La storia si ripete. La Casa Bianca annuncia dazi alle auto importate, come accadde nel 2018, quando Marchionne tese la mano al Presidente.
WASHINGTON - I dazi? «Non sono la fine del mondo». Così disse nel 2018 l'allora numero uno di Fiat-Chrysler, Sergio Marchionne, nel bel mezzo del caos generato dalle tariffe sulle auto importate annunciate da Trump, al suo primo mandato presidenziale. Parole attualissime oggi, dopo che mercoledì - a mercati americani chiusi - il Presidente ha deciso di imporre dal 2 aprile una tassa del 25% sulle auto importate negli Stati Uniti, inclusa una serie di componenti.
La scure di Trump si abbatte così su un mondo che piomba nella preoccupazione, a cominciare dagli esperti Usa che prevedono un aumento dei prezzi per i consumatori americani, una difficoltà di approvvigionamento e una drastica riduzione della produzione (sono circa un milione gli americani che lavorano nel settore produttivo e due milioni nella vendita), passando per l'UE che si è detta «rammaricata» dalla decisione della Casa Bianca e per il Canada che ha parlato di «attacco diretto», fino alle Borse europee che, fin dall'inizio della giornata di ieri, sono state appesantite dal segno meno dei più grandi produttori.

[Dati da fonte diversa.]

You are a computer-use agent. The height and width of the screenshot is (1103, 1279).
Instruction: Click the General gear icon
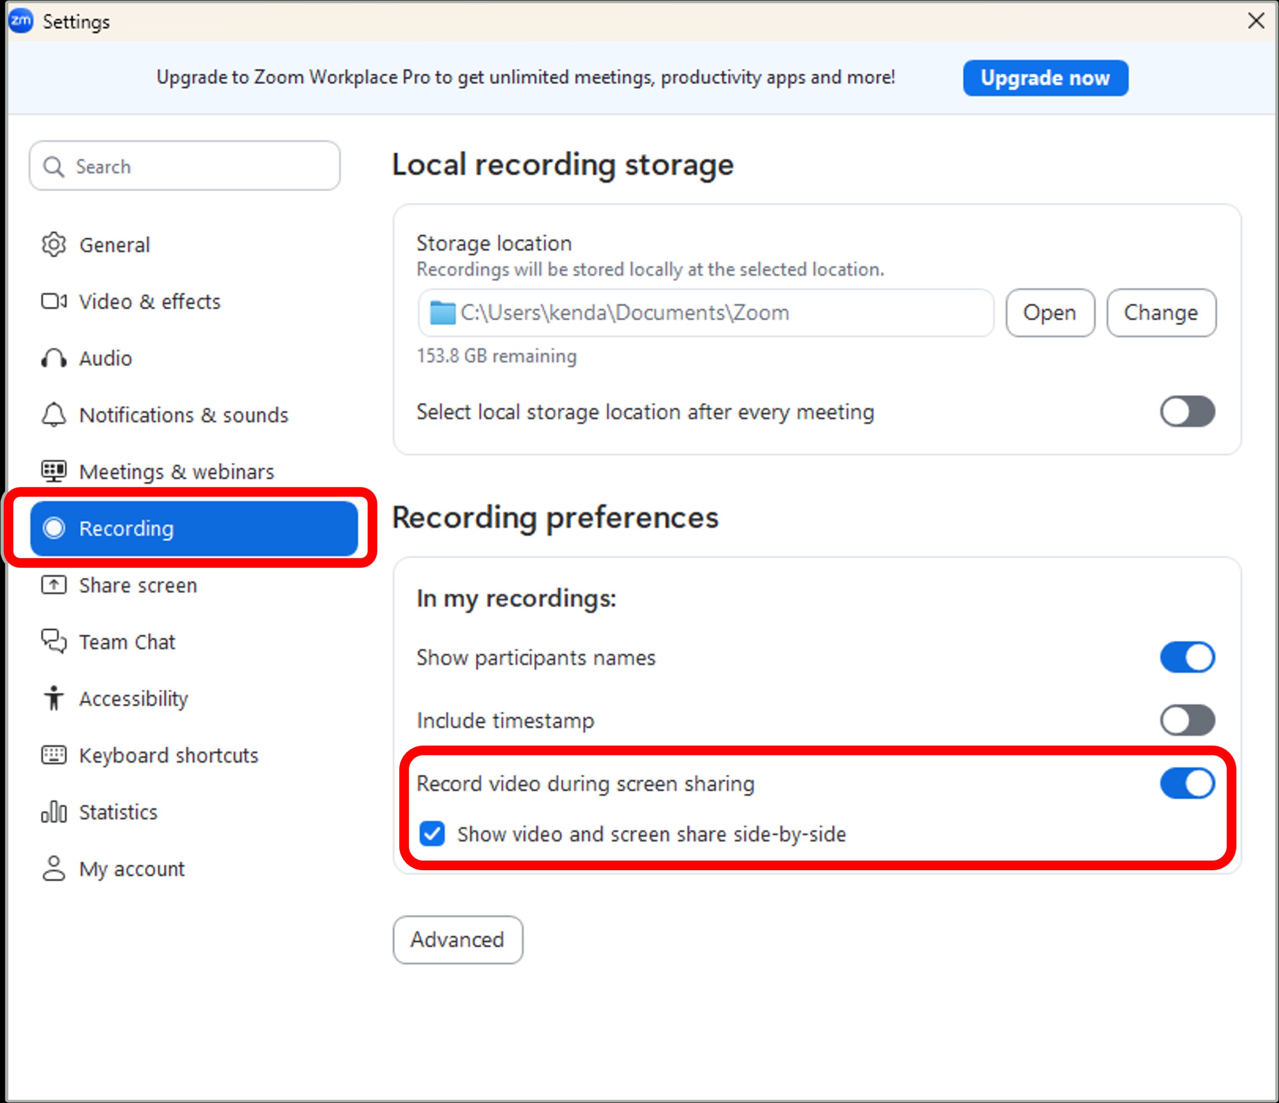coord(54,245)
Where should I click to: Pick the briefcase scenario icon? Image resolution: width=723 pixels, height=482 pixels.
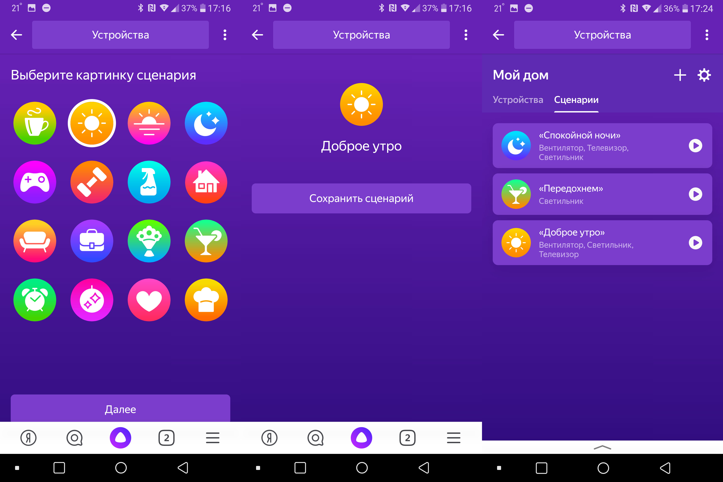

«Capisco politicamente la posizione di Trump»
Ma ecco che nel caos generale - del resto quasi la metà di tutti i veicoli venduti negli Stati Uniti sono importati - risuonano ancora le parole pronunciate sull'argomento nel giugno del 2018 dal manager italo canadese, scomparso poco tempo dopo (il 25 luglio del 2018) per una grave malattia. «È un problema da gestire, è tutto gestibile - disse ai microfoni dei giornalisti italiani Marchionne -, il pandemonio a livello internazionale che si è scatenato non è certo una cosa positiva ma capisco politicamente la posizione di Trump».
Che in effetti va a colpire chi non produce negli States, a prescindere dalla nazionalità delle case automobilistiche: le tariffe - specifica il New York Times - colpiranno sia i marchi stranieri sia quelli americani, dato che Ford e General Motors assemblano alcuni dei loro veicoli in Canada e in Messico. Oltre a quelli applicabili all'industria automobilistica, dal 2 aprile ci saranno però anche i "dazi reciproci" nei confronti di 15 Paesi con cui gli USA hanno il peggior squilibrio commerciale, tra questi la Svizzera.
«Correggere le anomalie che ci sono negli scambi commerciali»
Anche a questo riguardo Marchionne aveva dato la sua interpretazione. «Credo che bisogna correggere delle anomalie che ci sono negli scambi commerciali. E lui (Trump, ndr) ha un approccio estremamente diretto nel cercare di correggerle. L'estetica del processo impaurisce, perché è immediato. L'obiettivo però sarà un altro e credo che ci sarà una base su cui ristabilire un equilibrio: sediamoci al tavolo e lavoriamo». Benedetta diplomazia, verrebbe da dire a distanza di ormai sette anni.
Ma tornando nuovamente al presente, in un immaginario elastico temporale con il 2018, appare quanto mai delicata la posizione europea, che negli USA ha il suo principale mercato per l’export di auto: circa un quarto del totale delle esportazioni del settore, mercato che nel 2024 ha raggiunto i 38,4 miliardi di euro (dati Il Sole 24ore).
«Parlare dell'Europa in senso collettivo è sbagliato»
Sulla risposta che Bruxelles è chiamata a dare ci aiutano nuovamente le parole dell'ex Ceo di FCA che, con voce affannata ma generosa, spiegò quanto sia sbagliato generalizzare: «L'Italia e la Francia hanno un flusso di vetture completamente diverso rispetto alla Germania verso gli Stati Uniti. Quindi parlare dell'Europa in senso collettivo è sbagliato e bisogna stare molto attenti a vedere che tipo di accordi vengono stabilili tra gli Stati Uniti e i Paesi europei». Come si fa con «l'insalata», insomma, «bisogna togliere una foglia alla volta».
L'oggi diviso, tra stime e sindacati
Per quanto riguarda infine le stime, si prevede che una famiglia americana dovrà pagare 3mila dollari in più per un'auto costruita in USA a causa delle tariffe (25%) sui beni made in Canada e Messico e fino a 6mila in più per quelle importate dai due Paesi confinanti (fonte Cox Automotive). In tutto questo, la decisione del tycoon incassa l'appoggio del sindacato di categoria United Automobile Workers: «È un ritorno a politiche che danno priorità ai lavoratori che costruiscono questo Paese, piuttosto che all'avidità di aziende spietate».